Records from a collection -
▬▬▬▬▬▬

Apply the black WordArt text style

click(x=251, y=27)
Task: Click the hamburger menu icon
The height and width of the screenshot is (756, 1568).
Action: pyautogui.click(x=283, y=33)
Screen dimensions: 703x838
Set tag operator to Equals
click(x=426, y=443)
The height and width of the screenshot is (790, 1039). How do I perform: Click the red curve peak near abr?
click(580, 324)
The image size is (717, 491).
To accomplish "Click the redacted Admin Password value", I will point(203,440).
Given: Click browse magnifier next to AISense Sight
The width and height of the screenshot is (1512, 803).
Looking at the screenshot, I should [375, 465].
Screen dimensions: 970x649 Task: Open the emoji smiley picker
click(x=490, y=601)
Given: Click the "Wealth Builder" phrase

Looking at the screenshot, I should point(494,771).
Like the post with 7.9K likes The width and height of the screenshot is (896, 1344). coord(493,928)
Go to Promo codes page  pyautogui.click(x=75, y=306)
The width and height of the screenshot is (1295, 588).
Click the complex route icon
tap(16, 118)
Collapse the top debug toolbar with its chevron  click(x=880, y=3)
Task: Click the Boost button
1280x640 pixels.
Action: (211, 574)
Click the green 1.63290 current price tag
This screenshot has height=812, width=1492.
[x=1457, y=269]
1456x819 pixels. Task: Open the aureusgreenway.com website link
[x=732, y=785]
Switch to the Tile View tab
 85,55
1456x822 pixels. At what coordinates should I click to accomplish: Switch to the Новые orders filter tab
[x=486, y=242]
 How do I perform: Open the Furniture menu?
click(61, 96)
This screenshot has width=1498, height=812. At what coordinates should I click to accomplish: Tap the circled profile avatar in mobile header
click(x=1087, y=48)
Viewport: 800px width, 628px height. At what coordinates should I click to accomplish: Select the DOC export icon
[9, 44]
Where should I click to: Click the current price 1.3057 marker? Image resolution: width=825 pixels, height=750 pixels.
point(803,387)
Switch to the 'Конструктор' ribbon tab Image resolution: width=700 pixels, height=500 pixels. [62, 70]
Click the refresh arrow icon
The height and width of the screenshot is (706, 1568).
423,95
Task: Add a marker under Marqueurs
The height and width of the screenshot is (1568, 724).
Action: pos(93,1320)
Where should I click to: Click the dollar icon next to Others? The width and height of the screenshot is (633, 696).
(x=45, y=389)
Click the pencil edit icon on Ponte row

▬▬▬▬▬▬

Aim of the exercise -
Only lines holding the word "with" belong in the answer; copy all of them from the records.

Completed exercise -
Like the post with 7.9K likes The width and height of the screenshot is (896, 1344). coord(493,928)
Collapse the top debug toolbar with its chevron  click(x=880, y=3)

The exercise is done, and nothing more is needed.